In 2005, the Harvest Energy Trust tax return was prepared on a cash basis with no taxes payable and if prepared on an accrual basis of reporting consistent with the 2002 through 2004 taxation years as reassessed by the CRA, there would be taxes owing of approximately $40 million. In 2006, the Harvest Energy Trust tax return was prepared using an accrual basis of reporting for the Net Profits Interest payments and included the incremental payments required to align the prior years’ cash basis of reporting with no taxes payable.
As both management and our legal advisors believe the Income Tax Act (Canada) entitles income from a property to be reported on a cash basis prior to 2007, we expect the outcome of the CRA reassessments will be resolved with no taxes paid for taxation years 2002 through 2006. Accordingly, the amount of this contingent liability has not been accrued for the year ended December 31, 2008.

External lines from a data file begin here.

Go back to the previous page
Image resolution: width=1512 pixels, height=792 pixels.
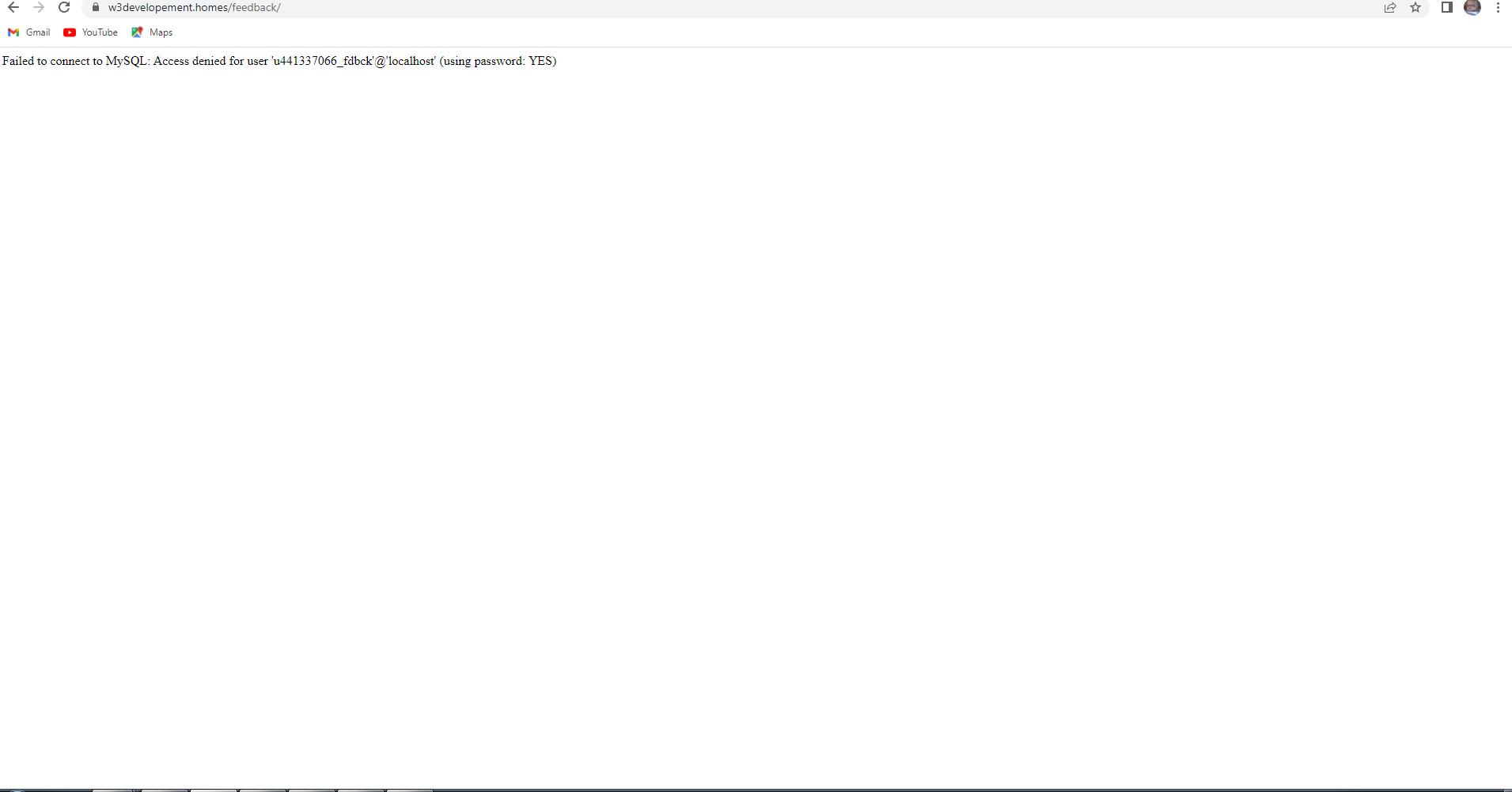click(13, 8)

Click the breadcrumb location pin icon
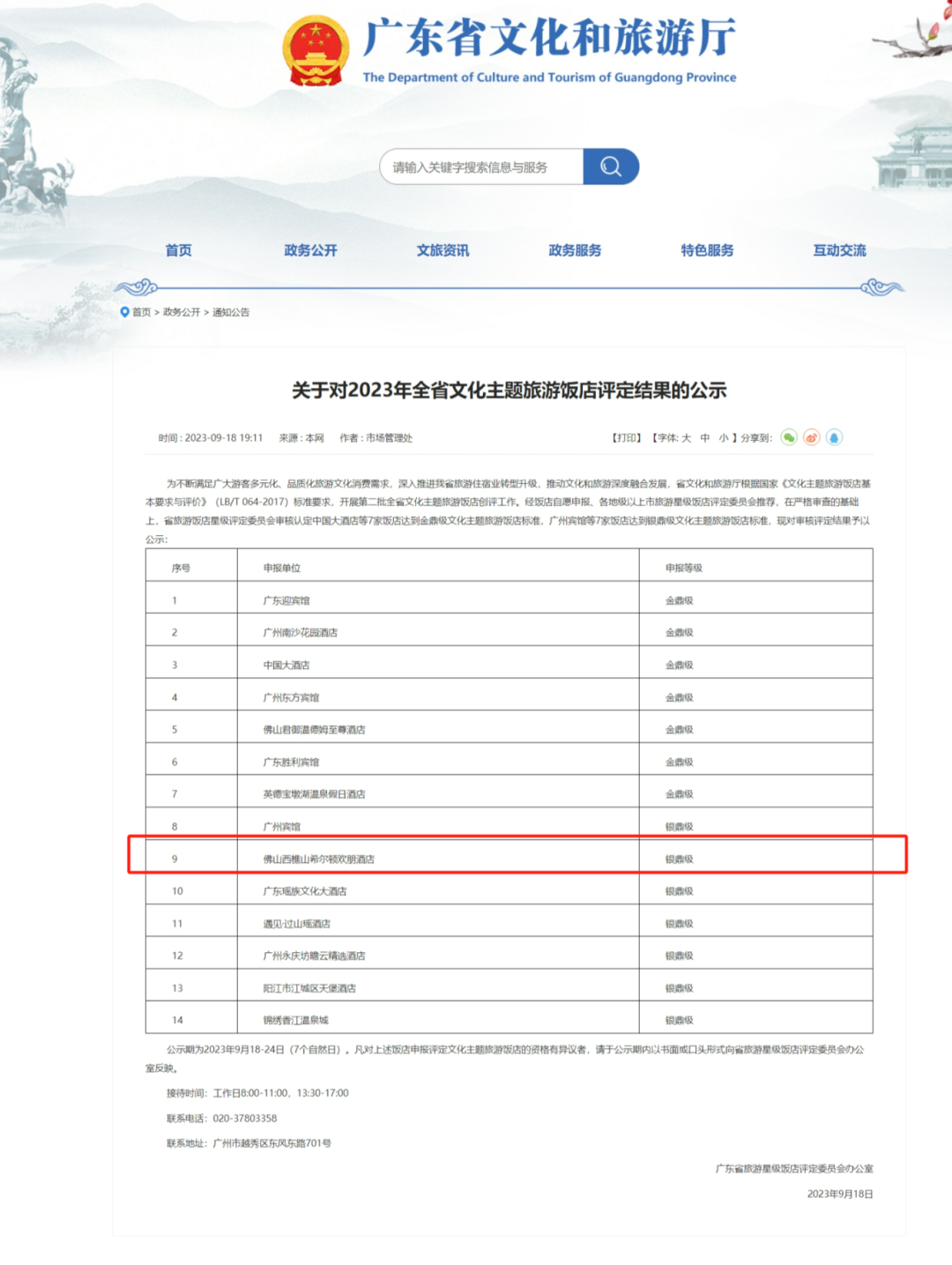point(124,312)
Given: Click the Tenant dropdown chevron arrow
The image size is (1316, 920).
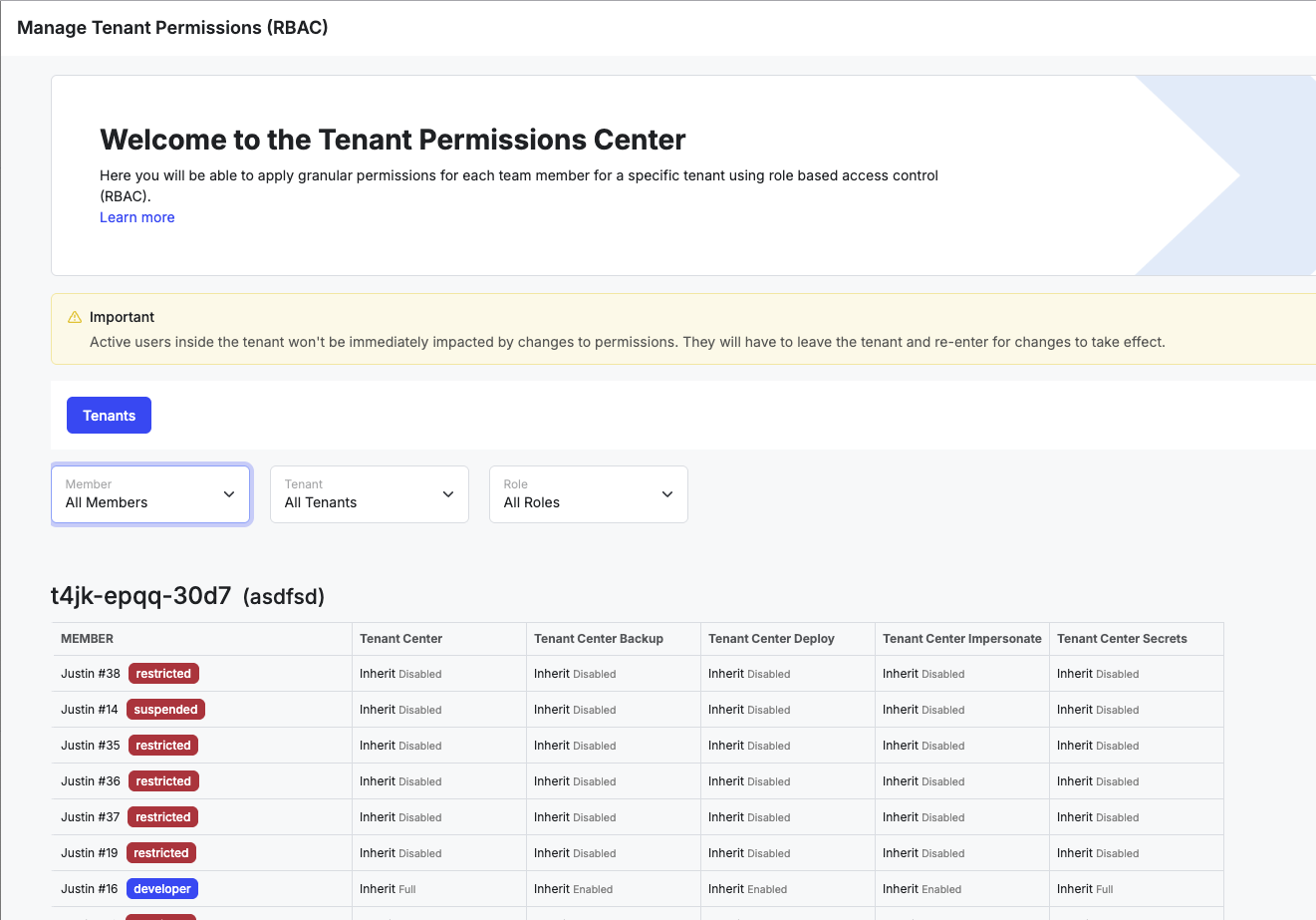Looking at the screenshot, I should point(448,494).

Update on the Taxation of Royalty Trusts
Following the October 31, 2006 announcement to apply a tax to the distributions from certain publicly traded mutual fund trusts, the Government of Canada introduced Bill C-52 and Bill C-28 to implement the changes. On June 22, 2007, Bill C-52 was enacted which implemented the proposals to tax publicly traded mutual fund trusts and as a result, we recorded a $177.7 million future income tax net charge in our Second Quarter 2007 results reflecting the taxing of the temporary differences between the book value and the tax basis of our assets held by our Mutual Fund Trust and our other “flow through” entities. On December 14, 2007, Bill C-28 was enacted to implement reductions in the federal corporate income tax rates from 20.5% to 19.5% in 2008 with further reductions scheduled resulting in a 15% rate as of January 1, 2012 and we adjusted our future income tax provisions accordingly.
During 2008, the Government of Canada introduced legislation to adjust the deemed provincial tax rate component for the tax on distributions from publicly traded mutual fund trusts to reflect the provincial allocation of business activity as well as legislation to enable income trusts and royalty trusts to convert to publicly traded corporations without adverse Canadian income tax consequences and also accelerated the normal growth guideline contained in Bill C-52. However, neither of these proposed legislative changes became law due to federal elections and the proroguing of Parliament deferring the process.
We continue to review and evaluate the impact of the enacted changes as well as the proposed changes and while there has been no decision at this time, we are more likely to convert to a corporation while retaining the income tax advantages until 2011.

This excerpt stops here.